Monday, October 20, 2014

Yo Ho Ho


“Piracy is not a victimless crime,” as one inevitably must read at the beginning of most DVDs and downloaded movies.  Well, who ever said it was?  Did we imagine that Captain Kidd and Henry Morgan and Bluebeard—and Captain Hook and those sinister Somalis in the Indian Ocean, for that matter—didn’t prey upon victims when they plundered their loot?  It seems needless to remind us that piracy takes two, one of whom is the pirate and the other is the victim.

Such a reminder is equivalent to those idiotic notices on reply envelopes telling us that the Postal Service will not deliver mail unless it has a stamp on it.  Golly, I knew there must have been something missing on those naked envelopes I’ve been dropping into the letterbox.  Next they’ll be telling us we have to put addresses on them, too.

Of course, my idea of a pirate is an unshaven man with an eye-patch, a peg leg, a three-cornered hat, a parrot on his shoulder, and a penchant for glugging rum and roaring, “Arrr, avast ye, matey!”

Nowadays, however, the entertainment industry has appropriated the word pirate to mean someone who downloads or otherwise acquires content without paying for it.  And, of course, since the electronic pirate can’t see the victim, one might like to think that there isn’t one, when in fact hundreds of poor writers, actors, producers, and technicians (and a few wealthy ones, too) lose their royalties and residuals to a thief every time a film is viewed without paying for it.  

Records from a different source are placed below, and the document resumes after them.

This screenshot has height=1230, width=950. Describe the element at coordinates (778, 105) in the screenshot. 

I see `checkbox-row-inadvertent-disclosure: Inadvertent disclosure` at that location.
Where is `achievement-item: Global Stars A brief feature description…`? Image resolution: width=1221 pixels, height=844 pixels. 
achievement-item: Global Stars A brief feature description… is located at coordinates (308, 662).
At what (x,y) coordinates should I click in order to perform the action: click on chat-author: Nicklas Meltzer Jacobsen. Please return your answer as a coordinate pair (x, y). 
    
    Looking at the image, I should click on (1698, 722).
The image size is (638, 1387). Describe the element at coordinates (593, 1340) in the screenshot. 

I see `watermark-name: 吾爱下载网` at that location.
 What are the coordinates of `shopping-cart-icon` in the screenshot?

Pirate first appeared in 1387, when the Benedictine monk Ranulf Higden’s history Polychronicon was translated from Latin to English by John of Trevisa. In it Higden speaks of Danish “sea thieves” or, in Latin, “Dani piratae.”  The word’s origin is the Greek peiran, meaning to “attempt.”

The Bard of Buffalo Bayou set out to apprentice with a pirate—but there was some confusion and he wound up instead as assistant to a parrot.  Unfortunately, the parrot had apprenticed with a poet, causing him to spew stuff like this:
                       
            A pirate who came from Penzance
            Stepped into a hill full of ants.
                        But their stings he withstood
                        With his leg made of wood—
            So the ants took a chance in his pants.